Few stories are as classic as the brother-against-brother epic of Romulus and Remus. Written and directed by Matteo Rovere, The First King brings the story to classic story to life in a way that somehow still feels fresh. Visually, the film does not shy away from the brutality of the time, depicting a world of gore and violence that remains lost and in search of leadership. However, despite its blood and gore, First King ultimately focuses its lens on the relationship of the two brothers in a way that maintains the intimacy of the conflict as opposed to the potential for mere spectacle. As a result, the film manages to keep the narrative emphasis smaller and more poignant, despite the limitless implications of its eventual outcome. In this way, The First King is not the next Braveheart but neither does it need to be. (Incidentally, the film’s more intimate focus also serves to maximize the film’s smaller budget as well.)
While at its heart, the film focuses on the relationship between Romulus and Remus, it is also a fascinating look at the war between love and power. For example, having claimed his role as king through a murderous rampage and believing himself to be at one with the gods, Remus seeks to conquer all of those in his path. Even so, the one obstacle standing between himself and total power is his relationship with his brother, Remus, to whom he has pledged to care for in all circumstances. For Romulus, Remus reminds him of his humanity, calling him to lead with authority as opposed to fear. Initially, there is a conflict with Romulus due to his love of his brother that brings out the best in him.
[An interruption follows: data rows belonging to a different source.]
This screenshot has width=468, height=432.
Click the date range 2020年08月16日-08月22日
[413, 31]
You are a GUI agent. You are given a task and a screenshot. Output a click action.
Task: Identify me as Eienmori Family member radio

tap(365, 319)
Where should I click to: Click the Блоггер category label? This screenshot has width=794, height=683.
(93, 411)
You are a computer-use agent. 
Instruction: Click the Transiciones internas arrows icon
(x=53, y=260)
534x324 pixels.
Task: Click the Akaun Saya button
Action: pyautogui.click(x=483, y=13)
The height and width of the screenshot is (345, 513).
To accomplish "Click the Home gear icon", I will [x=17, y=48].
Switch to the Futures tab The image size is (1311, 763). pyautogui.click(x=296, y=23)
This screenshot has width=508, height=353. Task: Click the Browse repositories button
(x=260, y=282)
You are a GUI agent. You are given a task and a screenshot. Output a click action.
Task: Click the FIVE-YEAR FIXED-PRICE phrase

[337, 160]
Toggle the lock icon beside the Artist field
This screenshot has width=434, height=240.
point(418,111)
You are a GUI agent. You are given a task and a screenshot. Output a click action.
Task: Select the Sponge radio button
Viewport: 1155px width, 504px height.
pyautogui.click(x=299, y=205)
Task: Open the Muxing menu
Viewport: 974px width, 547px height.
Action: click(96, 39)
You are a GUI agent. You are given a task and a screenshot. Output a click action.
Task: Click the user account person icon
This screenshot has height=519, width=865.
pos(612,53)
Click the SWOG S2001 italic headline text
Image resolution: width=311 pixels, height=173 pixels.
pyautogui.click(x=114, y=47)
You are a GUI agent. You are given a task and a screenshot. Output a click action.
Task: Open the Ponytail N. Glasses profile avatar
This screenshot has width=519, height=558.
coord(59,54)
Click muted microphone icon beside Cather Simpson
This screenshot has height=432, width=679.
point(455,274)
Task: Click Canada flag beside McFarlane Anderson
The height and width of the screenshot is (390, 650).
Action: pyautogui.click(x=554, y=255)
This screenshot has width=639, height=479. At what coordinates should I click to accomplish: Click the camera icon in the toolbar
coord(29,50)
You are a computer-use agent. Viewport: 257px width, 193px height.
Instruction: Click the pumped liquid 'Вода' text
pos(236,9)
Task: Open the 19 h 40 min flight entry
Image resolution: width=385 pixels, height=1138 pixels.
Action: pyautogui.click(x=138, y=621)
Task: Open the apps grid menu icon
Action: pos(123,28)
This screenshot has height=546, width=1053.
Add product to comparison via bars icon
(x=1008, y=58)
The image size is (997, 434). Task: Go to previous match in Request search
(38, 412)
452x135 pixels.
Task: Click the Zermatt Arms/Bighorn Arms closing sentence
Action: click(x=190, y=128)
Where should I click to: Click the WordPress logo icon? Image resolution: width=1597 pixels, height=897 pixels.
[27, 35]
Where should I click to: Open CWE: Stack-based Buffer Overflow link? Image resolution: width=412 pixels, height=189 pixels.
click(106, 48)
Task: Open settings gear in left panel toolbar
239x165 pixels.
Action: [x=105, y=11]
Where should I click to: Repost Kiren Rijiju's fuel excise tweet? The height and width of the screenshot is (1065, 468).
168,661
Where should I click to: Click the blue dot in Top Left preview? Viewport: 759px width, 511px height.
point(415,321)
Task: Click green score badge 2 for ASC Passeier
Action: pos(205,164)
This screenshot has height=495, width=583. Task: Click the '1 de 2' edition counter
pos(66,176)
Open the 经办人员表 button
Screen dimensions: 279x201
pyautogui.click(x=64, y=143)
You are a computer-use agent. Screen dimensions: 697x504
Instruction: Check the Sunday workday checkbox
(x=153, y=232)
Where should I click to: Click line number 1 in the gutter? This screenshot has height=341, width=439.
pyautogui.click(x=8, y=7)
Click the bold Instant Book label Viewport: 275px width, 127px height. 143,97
Nevertheless, rather than succumb to love and humility, Romulus becomes consumed by the desire to rule, despite his brother’s pleas. Growing in rage and power, Romulus becomes determined to become king, even at the expense of ‘killing the gods’ along the way. Refusing to seek spiritual counsel, Romulus proclaims himself lord over others and ignores any proposed ‘will of the gods’.
Interestingly, though Romulus eventually takes the form of villain, it is power that is held in the highest of regards in this film. In The First King, power is a drug that leads to success, as opposed to one’s downfall. (Incidentally, given that the legend describes the birth of Rome and, subsequently, the powerful Roman Empire, this seems like an inevitable outcome.) Although, with its emphasis on power and domination, the film feels somehow outdated, despite its well-executed story. Even though there remains a humanity in Remus throughout much of the film, even he invariably gives way to the desire to dominate others. (More than this, the film also suggests that this is the way that the gods demand that true leadership is to be maintained.) As a result, in a world where authority figures remain constantly under scrutiny, a story that emphasizes the effectiveness of power without question seems highly suspect. Despite its historical root in the establishment of Rome, this tale of the two brothers warring for leadership unfortunately lacks criticism or self-awareness.
Well-executed and thrilling to watch, The First King is a solid re-telling of a classic fable. Rather than being distracted by the potential for epic scale battle scenes, director Matteo Rovere wisely keeps the focus on the story of the brothers and the intimacy of their conflict. Even so, however, the film’s emphasis on power over love shows the outdated nature of the narrative for a world looking for a new kind of leadership.
The First King begins its reign on BluRay and VOD on September 24th, 2019.